Antes que seja tarde

Ou até que o tempo os separe

Sou capaz de apostar que diversos pensamentos passaram pela sua cabeça quando eu mencionei a palavra tempo. Curioso, não? Lidar com tempo é sempre uma coisa complicada. Esqueça seus relógios e lá se vai a sua percepção. Agarre-se demais a eles e perceba que vai começar a calcular quanto tempo você ainda tem, quanto tempo você pode gastar… e quanto tempo você perdeu.

Quer complicar ainda mais a questão do tempo? Adicionemos então os relacionamentos. Aí está algo que tem boa parte do seu valor pautada no tempo. E isso vai do tempo que você gasta se dedicando até o tempo que você perde tentando superar seu fim, ou tentando começá-lo. Ou ainda pior: tentando dizer tudo aquilo que está preso dentro de você, mas que você não consegue por algum motivo (que também não sabe explicar mas que se parece muito com medo).

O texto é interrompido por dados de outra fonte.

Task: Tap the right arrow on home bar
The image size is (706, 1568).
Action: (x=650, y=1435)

A vida se limita ao hoje. Amanhã, você está ocupado demais com seus afazeres. Semana que vem aparece uma nova oportunidade na sua vida. Mês que vem você está em preparo constante para aproveitá-la. Ano que vem você está se mudando para fora do país. Mais algum tempo depois e você faz novas amizades, consegue novos contatos enquanto nem luta para manter a maioria dos antigos. E todos os dias, quando você acorda, toma café e joga água gelada no rosto, vem a lembrança daquela pessoa.

Sim, aquela para quem você tinha algo a dizer. Você a procura, a encontra nas redes sociais, olha como ela foi feliz desde a última vez em que se viram. Mas você olha para ela com um sentimento de culpa. Porque nem a rotina mais atarefada do mundo consegue soterrar dentro de você o fato de que você poderia ter dito algo para aquela pessoa e mudado o rumo de toda a sua vida. De ambas as vidas, arrisco dizer. Você pensa em dizer naquele momento, mas o fato de estar distante — em ambos os sentidos da palavra — te desanima e você se convence, naquele momento, de que pode deixar para amanhã. Sem saber que o amanhã não chega, e que ele fatalmente deixa de ser amanhã para se tornar tarde demais.

Por isso eu digo: se essa pessoa existe em sua vida, e algo dentro de você luta para sair de todas as formas, deixe que saia. Vá, se expresse, fale tudo que quiser. Não deixe esse medo — ou o que quer que seja que se parece com ele — ser mais forte que você. Se arrisque. Viva todos os sentimentos que tiver em si e que esperam para serem vividos. Não deixe para amanhã.

Você nunca sabe se o amanhã chega de verdade.